Dataset excerpts
________________________________________
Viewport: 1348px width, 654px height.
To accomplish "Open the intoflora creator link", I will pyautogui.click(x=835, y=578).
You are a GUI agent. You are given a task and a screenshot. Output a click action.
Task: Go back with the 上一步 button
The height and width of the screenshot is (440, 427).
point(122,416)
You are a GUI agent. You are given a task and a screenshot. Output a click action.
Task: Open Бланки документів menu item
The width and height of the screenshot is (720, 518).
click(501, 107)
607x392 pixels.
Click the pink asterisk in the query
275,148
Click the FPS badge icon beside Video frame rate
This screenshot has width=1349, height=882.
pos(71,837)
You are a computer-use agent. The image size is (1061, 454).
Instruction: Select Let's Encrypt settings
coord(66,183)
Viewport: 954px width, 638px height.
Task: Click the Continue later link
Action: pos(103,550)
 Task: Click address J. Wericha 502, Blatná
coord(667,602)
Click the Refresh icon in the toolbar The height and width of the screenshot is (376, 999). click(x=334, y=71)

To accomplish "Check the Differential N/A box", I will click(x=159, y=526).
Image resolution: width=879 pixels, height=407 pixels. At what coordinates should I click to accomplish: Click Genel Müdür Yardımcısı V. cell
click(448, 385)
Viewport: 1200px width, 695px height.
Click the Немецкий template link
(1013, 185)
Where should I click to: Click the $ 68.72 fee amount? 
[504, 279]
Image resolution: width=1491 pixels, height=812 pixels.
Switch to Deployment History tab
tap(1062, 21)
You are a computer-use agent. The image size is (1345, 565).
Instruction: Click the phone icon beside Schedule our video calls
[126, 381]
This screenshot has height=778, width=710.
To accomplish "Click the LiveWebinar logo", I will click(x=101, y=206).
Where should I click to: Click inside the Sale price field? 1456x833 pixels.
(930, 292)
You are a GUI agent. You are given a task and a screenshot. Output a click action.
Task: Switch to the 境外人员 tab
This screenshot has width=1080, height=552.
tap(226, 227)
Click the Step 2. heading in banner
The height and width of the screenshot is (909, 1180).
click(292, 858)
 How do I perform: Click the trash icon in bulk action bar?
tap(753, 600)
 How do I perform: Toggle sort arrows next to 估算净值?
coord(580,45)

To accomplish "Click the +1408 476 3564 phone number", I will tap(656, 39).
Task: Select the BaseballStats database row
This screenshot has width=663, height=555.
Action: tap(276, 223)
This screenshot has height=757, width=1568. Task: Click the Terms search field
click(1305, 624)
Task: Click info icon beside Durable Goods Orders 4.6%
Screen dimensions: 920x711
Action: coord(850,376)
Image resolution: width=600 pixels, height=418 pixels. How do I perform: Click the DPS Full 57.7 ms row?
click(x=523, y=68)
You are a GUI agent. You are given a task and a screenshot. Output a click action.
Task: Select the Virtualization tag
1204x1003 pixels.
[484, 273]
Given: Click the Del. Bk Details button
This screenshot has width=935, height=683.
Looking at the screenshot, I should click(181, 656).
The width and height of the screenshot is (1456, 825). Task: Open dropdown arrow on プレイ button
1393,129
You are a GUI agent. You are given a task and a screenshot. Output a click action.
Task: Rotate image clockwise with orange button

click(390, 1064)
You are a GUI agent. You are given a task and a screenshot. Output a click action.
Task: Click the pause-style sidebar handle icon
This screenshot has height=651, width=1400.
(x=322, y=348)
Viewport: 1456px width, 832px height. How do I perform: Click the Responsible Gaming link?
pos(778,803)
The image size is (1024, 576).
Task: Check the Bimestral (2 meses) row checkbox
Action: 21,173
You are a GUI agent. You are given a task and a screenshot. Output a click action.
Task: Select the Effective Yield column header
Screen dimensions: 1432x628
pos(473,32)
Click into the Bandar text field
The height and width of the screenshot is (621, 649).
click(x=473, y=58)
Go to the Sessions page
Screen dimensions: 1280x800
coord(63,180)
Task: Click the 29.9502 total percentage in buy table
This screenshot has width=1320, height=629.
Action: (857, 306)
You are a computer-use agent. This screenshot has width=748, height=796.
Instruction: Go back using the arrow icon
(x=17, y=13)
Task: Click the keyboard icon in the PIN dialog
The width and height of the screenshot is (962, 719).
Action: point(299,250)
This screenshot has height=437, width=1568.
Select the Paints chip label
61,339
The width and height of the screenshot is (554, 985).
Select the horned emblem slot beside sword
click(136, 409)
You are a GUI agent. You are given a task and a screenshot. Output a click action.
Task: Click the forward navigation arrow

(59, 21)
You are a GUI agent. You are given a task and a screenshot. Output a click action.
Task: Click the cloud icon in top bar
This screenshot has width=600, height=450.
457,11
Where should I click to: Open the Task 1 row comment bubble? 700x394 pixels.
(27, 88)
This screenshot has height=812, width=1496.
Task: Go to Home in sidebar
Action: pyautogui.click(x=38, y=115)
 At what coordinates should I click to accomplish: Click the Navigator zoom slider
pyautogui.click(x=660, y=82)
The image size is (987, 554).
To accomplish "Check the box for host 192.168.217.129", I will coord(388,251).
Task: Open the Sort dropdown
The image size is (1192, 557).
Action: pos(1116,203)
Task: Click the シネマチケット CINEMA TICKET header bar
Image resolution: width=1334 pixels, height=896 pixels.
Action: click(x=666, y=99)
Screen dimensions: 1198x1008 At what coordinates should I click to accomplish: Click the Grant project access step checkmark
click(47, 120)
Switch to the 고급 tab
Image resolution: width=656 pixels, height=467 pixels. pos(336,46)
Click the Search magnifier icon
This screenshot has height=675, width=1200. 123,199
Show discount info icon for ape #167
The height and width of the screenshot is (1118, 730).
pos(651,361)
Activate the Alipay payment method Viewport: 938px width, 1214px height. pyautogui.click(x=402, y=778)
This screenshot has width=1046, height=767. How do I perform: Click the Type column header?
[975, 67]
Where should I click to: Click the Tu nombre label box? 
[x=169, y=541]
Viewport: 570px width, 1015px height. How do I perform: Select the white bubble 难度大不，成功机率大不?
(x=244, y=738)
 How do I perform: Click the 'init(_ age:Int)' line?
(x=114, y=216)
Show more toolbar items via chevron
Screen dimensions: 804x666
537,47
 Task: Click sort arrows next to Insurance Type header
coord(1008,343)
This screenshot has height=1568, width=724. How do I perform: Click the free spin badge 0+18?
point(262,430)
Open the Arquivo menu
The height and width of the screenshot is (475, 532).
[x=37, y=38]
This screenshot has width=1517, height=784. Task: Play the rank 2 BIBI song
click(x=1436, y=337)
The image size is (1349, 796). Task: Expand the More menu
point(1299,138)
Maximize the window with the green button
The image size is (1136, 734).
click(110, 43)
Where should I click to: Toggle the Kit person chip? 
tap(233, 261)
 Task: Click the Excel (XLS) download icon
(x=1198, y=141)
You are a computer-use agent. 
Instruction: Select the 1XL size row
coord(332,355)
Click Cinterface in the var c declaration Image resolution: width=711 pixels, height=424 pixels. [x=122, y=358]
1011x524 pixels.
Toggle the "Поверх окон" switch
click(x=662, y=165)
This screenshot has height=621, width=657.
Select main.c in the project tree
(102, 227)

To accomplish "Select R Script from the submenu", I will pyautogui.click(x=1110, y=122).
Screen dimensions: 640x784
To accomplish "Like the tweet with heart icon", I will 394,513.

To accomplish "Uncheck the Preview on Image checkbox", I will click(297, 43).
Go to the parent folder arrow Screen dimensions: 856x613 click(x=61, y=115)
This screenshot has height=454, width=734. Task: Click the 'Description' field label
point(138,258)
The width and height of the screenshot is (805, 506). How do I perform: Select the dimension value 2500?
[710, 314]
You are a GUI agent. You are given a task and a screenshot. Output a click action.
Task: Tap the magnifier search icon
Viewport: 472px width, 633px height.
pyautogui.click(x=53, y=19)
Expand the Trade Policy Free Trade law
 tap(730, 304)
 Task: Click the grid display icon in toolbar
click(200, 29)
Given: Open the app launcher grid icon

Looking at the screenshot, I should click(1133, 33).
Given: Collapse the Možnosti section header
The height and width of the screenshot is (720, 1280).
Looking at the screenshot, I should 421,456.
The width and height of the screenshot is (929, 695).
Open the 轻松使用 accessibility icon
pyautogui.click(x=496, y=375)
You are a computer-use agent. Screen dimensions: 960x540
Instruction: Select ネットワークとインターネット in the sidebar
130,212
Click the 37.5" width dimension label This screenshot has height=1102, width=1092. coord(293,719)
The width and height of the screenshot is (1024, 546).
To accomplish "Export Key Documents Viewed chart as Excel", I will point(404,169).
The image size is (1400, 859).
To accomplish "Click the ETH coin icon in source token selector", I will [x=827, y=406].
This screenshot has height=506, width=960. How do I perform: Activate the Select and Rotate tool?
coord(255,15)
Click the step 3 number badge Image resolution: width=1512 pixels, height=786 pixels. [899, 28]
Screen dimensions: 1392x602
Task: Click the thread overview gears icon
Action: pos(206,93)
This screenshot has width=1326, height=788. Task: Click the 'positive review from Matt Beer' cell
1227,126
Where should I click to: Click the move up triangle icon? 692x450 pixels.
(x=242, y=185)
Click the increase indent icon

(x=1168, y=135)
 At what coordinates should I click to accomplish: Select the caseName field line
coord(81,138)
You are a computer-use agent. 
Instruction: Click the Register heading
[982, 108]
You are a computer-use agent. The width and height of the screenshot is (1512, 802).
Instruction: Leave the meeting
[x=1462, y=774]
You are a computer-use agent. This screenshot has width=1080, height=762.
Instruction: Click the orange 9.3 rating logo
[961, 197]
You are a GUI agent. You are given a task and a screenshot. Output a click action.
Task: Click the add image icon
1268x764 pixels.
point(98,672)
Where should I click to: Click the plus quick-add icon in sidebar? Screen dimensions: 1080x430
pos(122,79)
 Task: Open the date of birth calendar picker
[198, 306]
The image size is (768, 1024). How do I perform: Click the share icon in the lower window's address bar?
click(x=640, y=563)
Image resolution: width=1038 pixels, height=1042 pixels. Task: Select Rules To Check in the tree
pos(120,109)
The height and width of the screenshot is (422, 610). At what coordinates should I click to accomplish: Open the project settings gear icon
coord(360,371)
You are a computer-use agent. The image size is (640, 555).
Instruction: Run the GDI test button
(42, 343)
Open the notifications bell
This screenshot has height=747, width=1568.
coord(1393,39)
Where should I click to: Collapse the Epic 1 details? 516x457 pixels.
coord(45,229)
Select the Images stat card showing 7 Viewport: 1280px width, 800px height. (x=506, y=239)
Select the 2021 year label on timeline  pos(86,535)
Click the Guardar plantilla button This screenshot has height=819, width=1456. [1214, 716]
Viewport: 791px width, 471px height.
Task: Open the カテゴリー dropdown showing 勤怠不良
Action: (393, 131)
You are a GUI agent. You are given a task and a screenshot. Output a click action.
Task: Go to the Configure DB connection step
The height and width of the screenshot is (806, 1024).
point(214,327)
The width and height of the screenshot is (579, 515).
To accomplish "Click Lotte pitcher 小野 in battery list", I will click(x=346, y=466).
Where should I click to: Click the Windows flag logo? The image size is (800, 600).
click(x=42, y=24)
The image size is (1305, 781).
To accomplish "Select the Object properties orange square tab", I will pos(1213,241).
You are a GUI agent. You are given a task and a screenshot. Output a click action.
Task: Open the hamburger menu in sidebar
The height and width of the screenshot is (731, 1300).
________________________________________
What needs to be done:
Only the lines from the start of the data to the line holding "607x392 pixels." are wanted; return them exactly, both ends included.

Expected output:
Viewport: 1348px width, 654px height.
To accomplish "Open the intoflora creator link", I will pyautogui.click(x=835, y=578).
You are a GUI agent. You are given a task and a screenshot. Output a click action.
Task: Go back with the 上一步 button
The height and width of the screenshot is (440, 427).
point(122,416)
You are a GUI agent. You are given a task and a screenshot. Output a click action.
Task: Open Бланки документів menu item
The width and height of the screenshot is (720, 518).
click(501, 107)
607x392 pixels.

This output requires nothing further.